### Prompt
Copy the entries exactly, through the "Search (142, 192)" line.

### Information shown
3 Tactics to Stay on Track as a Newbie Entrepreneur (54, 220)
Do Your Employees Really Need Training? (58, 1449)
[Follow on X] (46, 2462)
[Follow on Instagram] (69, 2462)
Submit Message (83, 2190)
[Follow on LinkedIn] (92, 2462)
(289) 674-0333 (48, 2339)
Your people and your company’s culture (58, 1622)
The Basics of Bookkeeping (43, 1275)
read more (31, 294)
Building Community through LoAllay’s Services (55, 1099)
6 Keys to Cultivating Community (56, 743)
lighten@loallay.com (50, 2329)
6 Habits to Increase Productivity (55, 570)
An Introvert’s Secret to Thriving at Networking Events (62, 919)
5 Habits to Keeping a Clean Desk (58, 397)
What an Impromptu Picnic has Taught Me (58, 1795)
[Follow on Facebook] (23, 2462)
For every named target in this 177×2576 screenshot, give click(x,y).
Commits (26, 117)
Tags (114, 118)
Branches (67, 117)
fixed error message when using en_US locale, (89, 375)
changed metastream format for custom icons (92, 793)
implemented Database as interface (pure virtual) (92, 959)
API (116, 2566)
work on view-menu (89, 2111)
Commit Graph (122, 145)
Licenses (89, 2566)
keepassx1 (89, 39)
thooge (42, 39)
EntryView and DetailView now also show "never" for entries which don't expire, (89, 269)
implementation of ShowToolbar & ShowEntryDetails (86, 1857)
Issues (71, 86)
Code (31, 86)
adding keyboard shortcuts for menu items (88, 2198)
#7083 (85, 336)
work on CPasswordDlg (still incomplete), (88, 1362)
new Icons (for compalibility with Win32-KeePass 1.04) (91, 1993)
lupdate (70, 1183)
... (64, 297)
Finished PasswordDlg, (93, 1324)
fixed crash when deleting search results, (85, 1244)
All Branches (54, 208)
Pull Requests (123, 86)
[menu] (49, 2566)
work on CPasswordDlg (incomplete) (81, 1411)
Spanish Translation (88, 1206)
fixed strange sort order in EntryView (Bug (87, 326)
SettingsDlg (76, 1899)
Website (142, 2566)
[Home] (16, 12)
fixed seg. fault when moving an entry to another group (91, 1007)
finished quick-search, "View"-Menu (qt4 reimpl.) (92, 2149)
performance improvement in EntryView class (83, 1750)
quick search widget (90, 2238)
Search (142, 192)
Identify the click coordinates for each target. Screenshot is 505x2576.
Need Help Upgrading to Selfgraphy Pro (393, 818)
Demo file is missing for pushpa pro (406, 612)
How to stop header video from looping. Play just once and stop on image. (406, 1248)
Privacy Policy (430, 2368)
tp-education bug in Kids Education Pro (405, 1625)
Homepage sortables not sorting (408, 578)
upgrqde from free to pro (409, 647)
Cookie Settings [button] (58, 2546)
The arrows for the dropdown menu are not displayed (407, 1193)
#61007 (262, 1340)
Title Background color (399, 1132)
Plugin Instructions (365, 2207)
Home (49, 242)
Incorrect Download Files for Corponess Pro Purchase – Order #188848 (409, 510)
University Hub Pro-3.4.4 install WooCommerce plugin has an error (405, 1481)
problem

### Answer to this exercise
3 Tactics to Stay on Track as a Newbie Entrepreneur (54, 220)
Do Your Employees Really Need Training? (58, 1449)
[Follow on X] (46, 2462)
[Follow on Instagram] (69, 2462)
Submit Message (83, 2190)
[Follow on LinkedIn] (92, 2462)
(289) 674-0333 (48, 2339)
Your people and your company’s culture (58, 1622)
The Basics of Bookkeeping (43, 1275)
read more (31, 294)
Building Community through LoAllay’s Services (55, 1099)
6 Keys to Cultivating Community (56, 743)
lighten@loallay.com (50, 2329)
6 Habits to Increase Productivity (55, 570)
An Introvert’s Secret to Thriving at Networking Events (62, 919)
5 Habits to Keeping a Clean Desk (58, 397)
What an Impromptu Picnic has Taught Me (58, 1795)
[Follow on Facebook] (23, 2462)
For every named target in this 177×2576 screenshot, give click(x,y).
Commits (26, 117)
Tags (114, 118)
Branches (67, 117)
fixed error message when using en_US locale, (89, 375)
changed metastream format for custom icons (92, 793)
implemented Database as interface (pure virtual) (92, 959)
API (116, 2566)
work on view-menu (89, 2111)
Commit Graph (122, 145)
Licenses (89, 2566)
keepassx1 (89, 39)
thooge (42, 39)
EntryView and DetailView now also show "never" for entries which don't expire, (89, 269)
implementation of ShowToolbar & ShowEntryDetails (86, 1857)
Issues (71, 86)
Code (31, 86)
adding keyboard shortcuts for menu items (88, 2198)
#7083 (85, 336)
work on CPasswordDlg (still incomplete), (88, 1362)
new Icons (for compalibility with Win32-KeePass 1.04) (91, 1993)
lupdate (70, 1183)
... (64, 297)
Finished PasswordDlg, (93, 1324)
fixed crash when deleting search results, (85, 1244)
All Branches (54, 208)
Pull Requests (123, 86)
[menu] (49, 2566)
work on CPasswordDlg (incomplete) (81, 1411)
Spanish Translation (88, 1206)
fixed strange sort order in EntryView (Bug (87, 326)
SettingsDlg (76, 1899)
Website (142, 2566)
[Home] (16, 12)
fixed seg. fault when moving an entry to another group (91, 1007)
finished quick-search, "View"-Menu (qt4 reimpl.) (92, 2149)
performance improvement in EntryView class (83, 1750)
quick search widget (90, 2238)
Search (142, 192)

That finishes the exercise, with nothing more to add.